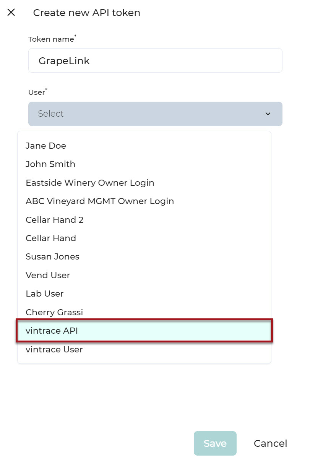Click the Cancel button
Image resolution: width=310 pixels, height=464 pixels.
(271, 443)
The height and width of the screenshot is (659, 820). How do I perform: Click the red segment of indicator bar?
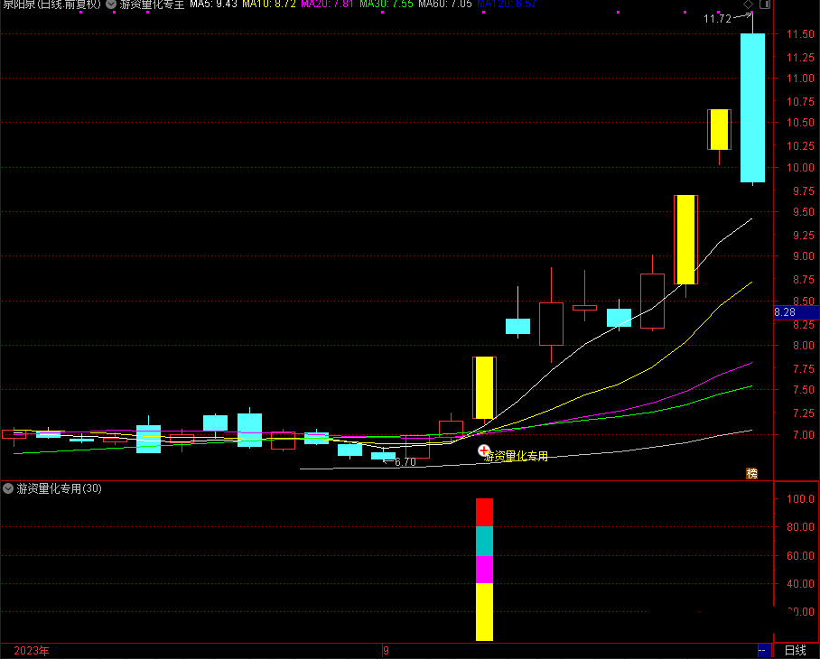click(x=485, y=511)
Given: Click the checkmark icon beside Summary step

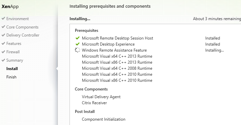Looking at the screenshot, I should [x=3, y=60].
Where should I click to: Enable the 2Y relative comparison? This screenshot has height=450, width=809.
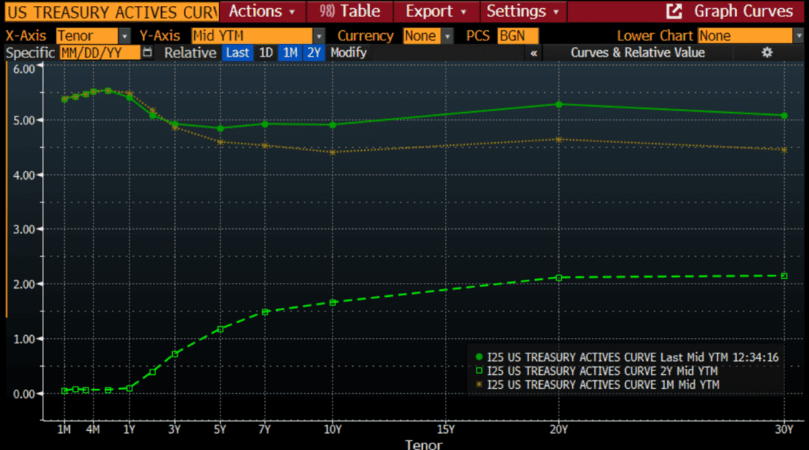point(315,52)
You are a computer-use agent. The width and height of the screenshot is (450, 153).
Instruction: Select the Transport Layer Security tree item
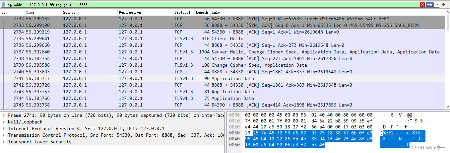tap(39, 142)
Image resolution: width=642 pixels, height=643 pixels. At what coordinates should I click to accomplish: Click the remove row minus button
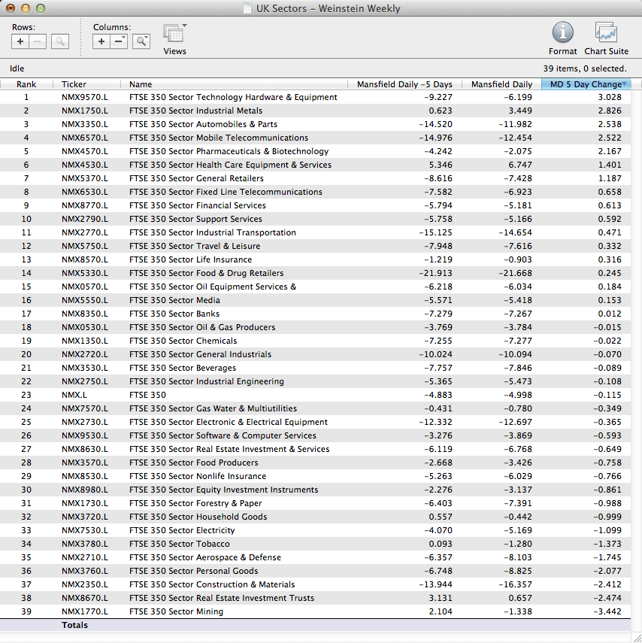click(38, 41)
########
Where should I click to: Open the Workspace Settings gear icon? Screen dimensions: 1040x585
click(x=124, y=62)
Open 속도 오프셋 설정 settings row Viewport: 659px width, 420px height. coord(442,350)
########
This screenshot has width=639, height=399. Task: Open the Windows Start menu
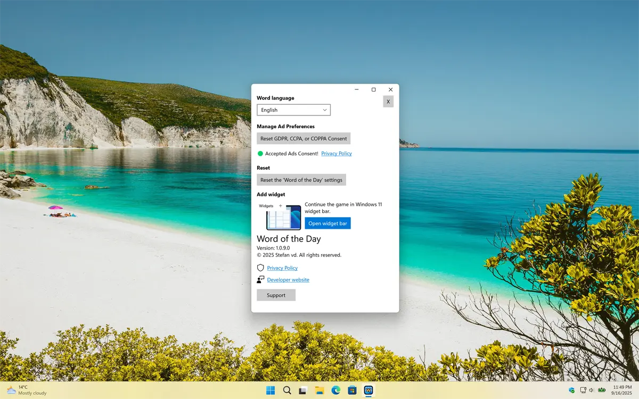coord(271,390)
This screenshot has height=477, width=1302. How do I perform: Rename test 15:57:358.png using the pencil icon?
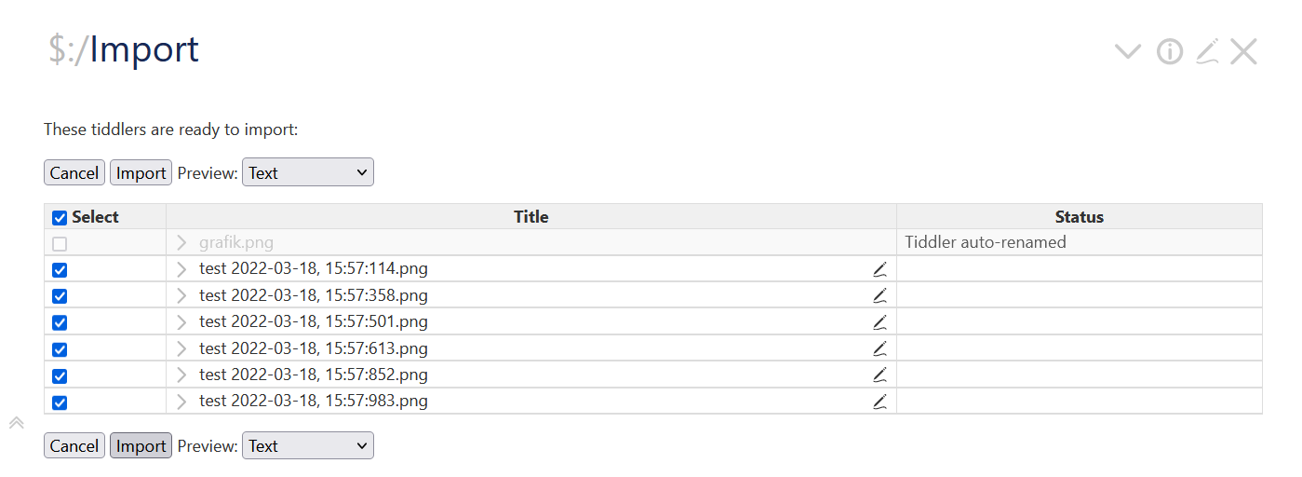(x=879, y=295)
########
* _YOUR TASK_: In the entries above, one line contains "Where should I click to: Open" and another contains "Open 속도 오프셋". Reproduce exactly those two lines and the lines between them, nothing else.

* _WRITTEN SOLUTION_:
Where should I click to: Open the Workspace Settings gear icon? Screen dimensions: 1040x585
click(x=124, y=62)
Open 속도 오프셋 설정 settings row Viewport: 659px width, 420px height. coord(442,350)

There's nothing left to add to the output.